For users between 13 and 15, accounts will soon be set to “private” by default. Going forward, users will also have to approve their followers.
The short-form video platform is also changing the default setting for comments. The accounts of young users will now have the option to set the comments to “friends” or “no one.” Previously, accounts of younger users may have been set to “public.”
TikTok is also launching a few changes geared toward older teens between the ages 16 and 17. The company said it will still allow these users to remix their videos with the app’s Duet and Stitch feature; however, the default setting for the feature will be changed to friends only.
Videos made by users under 15 can no longer be downloaded or remixed by other users.

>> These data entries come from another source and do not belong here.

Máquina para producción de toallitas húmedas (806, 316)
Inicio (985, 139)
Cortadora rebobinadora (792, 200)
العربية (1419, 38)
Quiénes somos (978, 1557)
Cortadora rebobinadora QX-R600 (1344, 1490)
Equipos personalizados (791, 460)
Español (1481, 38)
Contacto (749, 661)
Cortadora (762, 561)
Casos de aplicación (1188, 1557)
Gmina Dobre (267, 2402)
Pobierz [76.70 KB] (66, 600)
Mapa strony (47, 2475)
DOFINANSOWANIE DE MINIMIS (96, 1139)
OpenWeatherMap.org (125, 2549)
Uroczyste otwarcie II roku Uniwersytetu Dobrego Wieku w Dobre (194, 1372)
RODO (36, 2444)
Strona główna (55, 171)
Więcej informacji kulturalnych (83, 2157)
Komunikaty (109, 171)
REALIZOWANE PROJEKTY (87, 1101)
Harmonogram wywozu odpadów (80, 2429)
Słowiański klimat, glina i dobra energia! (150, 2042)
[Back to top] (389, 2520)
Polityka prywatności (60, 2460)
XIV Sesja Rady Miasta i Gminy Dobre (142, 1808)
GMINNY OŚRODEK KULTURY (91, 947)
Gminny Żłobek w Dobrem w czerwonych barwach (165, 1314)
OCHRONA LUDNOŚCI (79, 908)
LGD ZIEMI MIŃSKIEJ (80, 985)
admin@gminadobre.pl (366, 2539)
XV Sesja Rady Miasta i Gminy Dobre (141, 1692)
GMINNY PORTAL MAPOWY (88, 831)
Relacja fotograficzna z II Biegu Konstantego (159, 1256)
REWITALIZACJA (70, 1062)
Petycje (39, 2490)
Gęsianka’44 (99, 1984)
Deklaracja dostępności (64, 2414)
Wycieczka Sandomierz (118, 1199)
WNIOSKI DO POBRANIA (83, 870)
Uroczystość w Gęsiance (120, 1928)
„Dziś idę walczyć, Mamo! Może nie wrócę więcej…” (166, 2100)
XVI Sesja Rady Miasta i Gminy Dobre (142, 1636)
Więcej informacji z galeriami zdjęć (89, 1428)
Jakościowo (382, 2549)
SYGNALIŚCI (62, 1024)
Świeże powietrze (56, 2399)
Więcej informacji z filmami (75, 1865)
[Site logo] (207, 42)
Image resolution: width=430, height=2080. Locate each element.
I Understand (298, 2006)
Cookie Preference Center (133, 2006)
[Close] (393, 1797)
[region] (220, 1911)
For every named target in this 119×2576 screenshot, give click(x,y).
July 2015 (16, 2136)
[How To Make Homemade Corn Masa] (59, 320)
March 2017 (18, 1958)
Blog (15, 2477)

Getting young users to think about privacy
In a blog post, the company said the new restrictions are intended to enable youth users to “make more deliberate decisions about their online privacy.”
“As young people start their digital journey, we believe it's important to provide them with age-appropriate privacy settings and controls,” wrote TikTok's Head of U.S. Safety Eric Han. “Today we're announcing changes for users under age 18 aimed at driving higher default standards for user privacy and safety.”
“We want our younger users to be able to make informed choices about what and with whom they choose to share, which includes whether they want to open their account to public views.”
TikTok noted that it allows users under 13 to use the app “in a limited experience.” Kids under 13 can browse a “curated library of age-appropriate videos,” the company said. TikTok says it’s continuing to focus on keeping its youngest users safe through a new partnership with Common Sense Networks.
“Through our partnership, Common Sense Networks will provide additional guidance on the appropriateness of content for children under 13 as we work to create an enjoyable and safe viewing experience,” Han said.